Caixin Summit: Pandemic a Global Wake-Up Call for a Divided World, Jared Diamond Says
American geographer and best-selling author Jared Diamond said the Covid-19 pandemic, which has infected more than 51 million people and killed nearly 1.3 million globally as of Thursday, may serve as a wake-up call, forcing people to trust each other again to solve the global problem.
Speaking at the Caixin Summit on Thursday via video link, Diamond said that because of the new coronavirus, countries are closing borders, hoarding masks and becoming suspicious of others not sharing vaccines.
However, Diamond said, the Covid-19 pandemic is a global problem as the virus travels globally and thus no country can solve it alone.
Diamond’s comment came as Covid-19 cases are rebounding in countries that are entering winter. In the United States, daily caseloads are skyrocketing, and hospitalization has reached an all-time high, with more than 60,000 patients.
A professor at the University of California, Los Angeles, the 82-year-old geographer’s best-seller “Guns, Germs and Steel” won the Pulitzer Prize in 1998.
In a Caixin online discussion in June, Diamond also urged that countries must be “honest and united” in facing global crises such as the Covid-19 pandemic, climate change, resource exhaustion and inequality.
“In a world with Covid, it seems to foster mistrust,” he said. “We close borders between countries so that one country will not get reinfected by citizens from another country, but we’re also closing borders within countries.
“There will be even more mistrust when we have vaccines. When one country develops a vaccine, there’s concern that there will be mistrust and that country will not share its vaccine with other countries,” he warned.
“Thus, Covid has provoked mistrust between countries and within countries,” he said, ”but just consider this mistrust is suicidal. It’s disastrous for ourselves. No country can protect itself against Covid because Covid crosses national boundaries.”
He urged countries to acknowledge that the pandemic is a global problem that needs a global solution.
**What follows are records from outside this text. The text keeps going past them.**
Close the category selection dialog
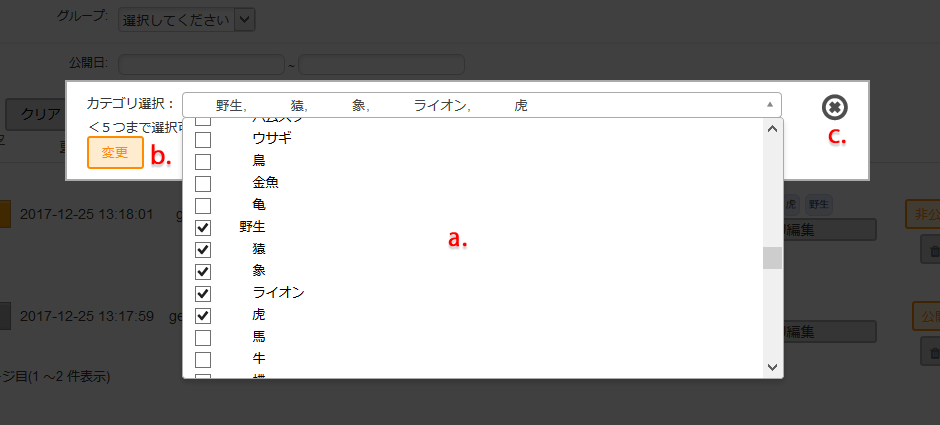 [834, 108]
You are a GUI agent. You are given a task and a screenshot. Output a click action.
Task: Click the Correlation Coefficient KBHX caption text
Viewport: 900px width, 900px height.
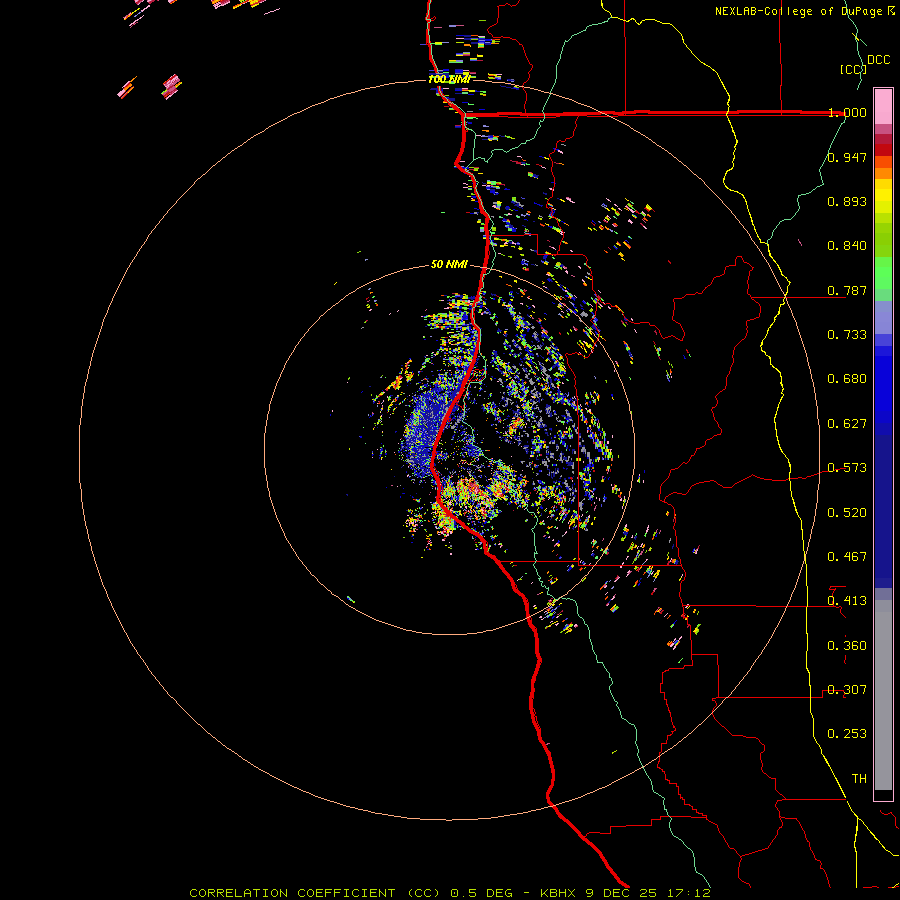tap(450, 892)
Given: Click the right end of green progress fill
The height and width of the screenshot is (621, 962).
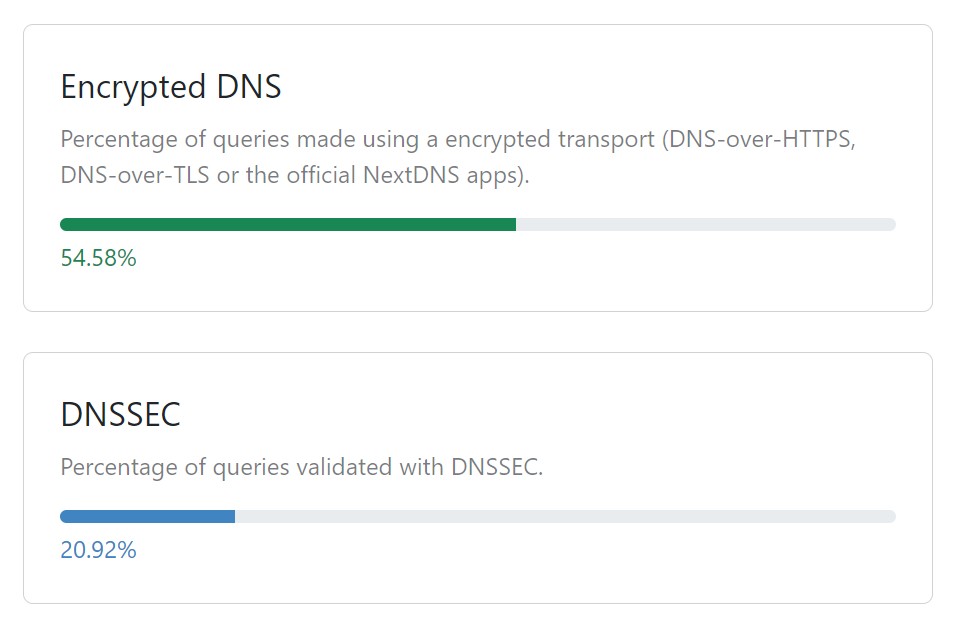Looking at the screenshot, I should [x=511, y=225].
“The world is only partly acknowledging that Covid is a global problem. Covid is teaching us that we have to think of other countries and other citizens. It’s impossible for one country alone to solve its global problem.”
Diamond said his family lost “five of its dearest, lifelong friends” who have died from the new coronavirus. “I would be the last person to deny the seriousness of the Covid.”
“But nevertheless, I see Covid as bringing potential benefits to the world,” the professor said. “It may force people to start trusting each other and to recognize that the world is interconnected, that we face the global problem of Covid and this global problem requires a global solution.”